**Source text:**

Until now we have emphasized the part played by each of the two kings in the construction of the Temple. David initiated the building, sought out the place, found it, acquired it, erected an altar, prepared the plans, the mishmarot, and the ma'amadot. Shelomo added craftsmen and building materials, executed the building of the structure and the vessels, brought up the Ark from the City of David to the Temple, and dedicated God's house.


In addition, Chazal assert in several places that David was also a partner in the construction proper: David constructed the foundation, and Shelomo the building itself. Thus, for example, we find in the following Midrash:


"And for a sacrifice of peace offerings" (Bamidbar 7:17) – this refers to David and Shelomo… and both of them built the Temple: David made the foundation and Shelomo built it up. (Bamidbar Rabba 13, 14)


Similarly, Tosafot in Berakhot (18a) expound the expression "Two lion-hearted men of Moav" (II Shemuel 23:20) – "This refers to David and Shelomo who built the Temple and who came from Ruth the Moabite woman."

**Provided material:**

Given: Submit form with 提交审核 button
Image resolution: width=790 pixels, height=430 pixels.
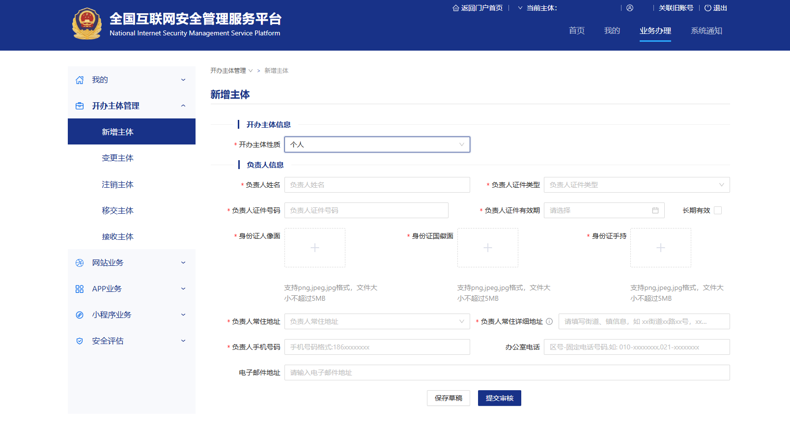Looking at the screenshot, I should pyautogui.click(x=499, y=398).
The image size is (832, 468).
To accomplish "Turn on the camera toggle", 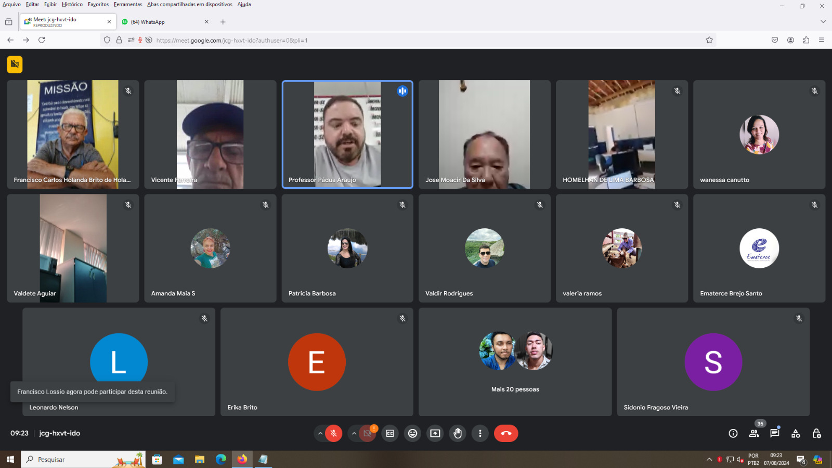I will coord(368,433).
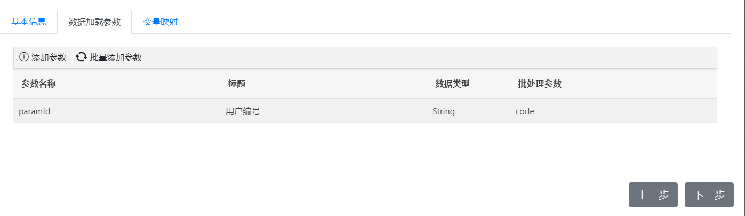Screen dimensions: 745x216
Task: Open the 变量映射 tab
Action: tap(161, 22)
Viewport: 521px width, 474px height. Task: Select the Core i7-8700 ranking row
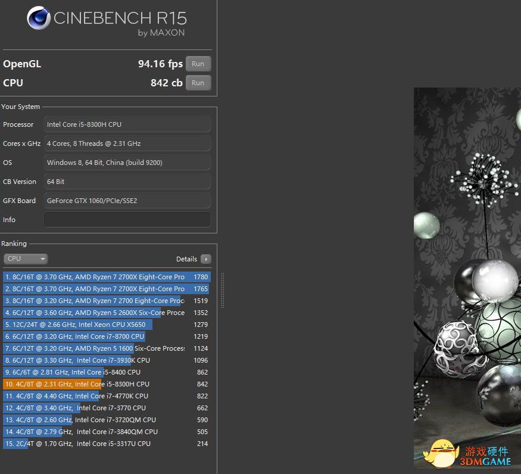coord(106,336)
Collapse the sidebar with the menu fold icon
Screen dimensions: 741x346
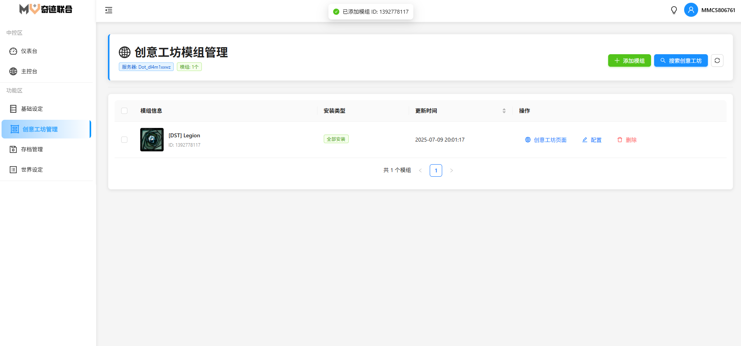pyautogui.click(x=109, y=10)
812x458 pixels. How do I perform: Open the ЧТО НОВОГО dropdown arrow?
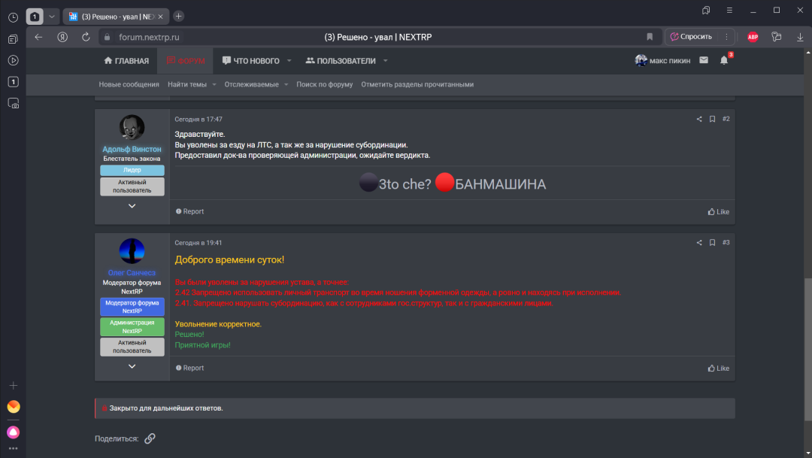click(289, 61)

**Exercise tasks:**
[A] In the Temple passage, are these statements correct? Answer yes or no for each, quoting the exact words of the text that decide it. (i) David brought the Ark up from the City of David to the Temple. (ii) The Midrash cited says David made the foundation. (iii) Tosafot's comment refers to an expression from I Shemuel.
[B] Print everything in the Temple passage from "Until now we" down to "Rabba 13, 14)".

**Responses:**
[A]
(i) No: "Shelomo added craftsmen and building materials, executed the building of the structure and the vessels, brought up the Ark from the City of David to the Temple"
(ii) Yes: "David made the foundation and Shelomo built it up."
(iii) No: "Two lion-hearted men of Moav" (II Shemuel 23:20)

[B]
Until now we have emphasized the part played by each of the two kings in the construction of the Temple. David initiated the building, sought out the place, found it, acquired it, erected an altar, prepared the plans, the mishmarot, and the ma'amadot. Shelomo added craftsmen and building materials, executed the building of the structure and the vessels, brought up the Ark from the City of David to the Temple, and dedicated God's house.


In addition, Chazal assert in several places that David was also a partner in the construction proper: David constructed the foundation, and Shelomo the building itself. Thus, for example, we find in the following Midrash:


"And for a sacrifice of peace offerings" (Bamidbar 7:17) – this refers to David and Shelomo… and both of them built the Temple: David made the foundation and Shelomo built it up. (Bamidbar Rabba 13, 14)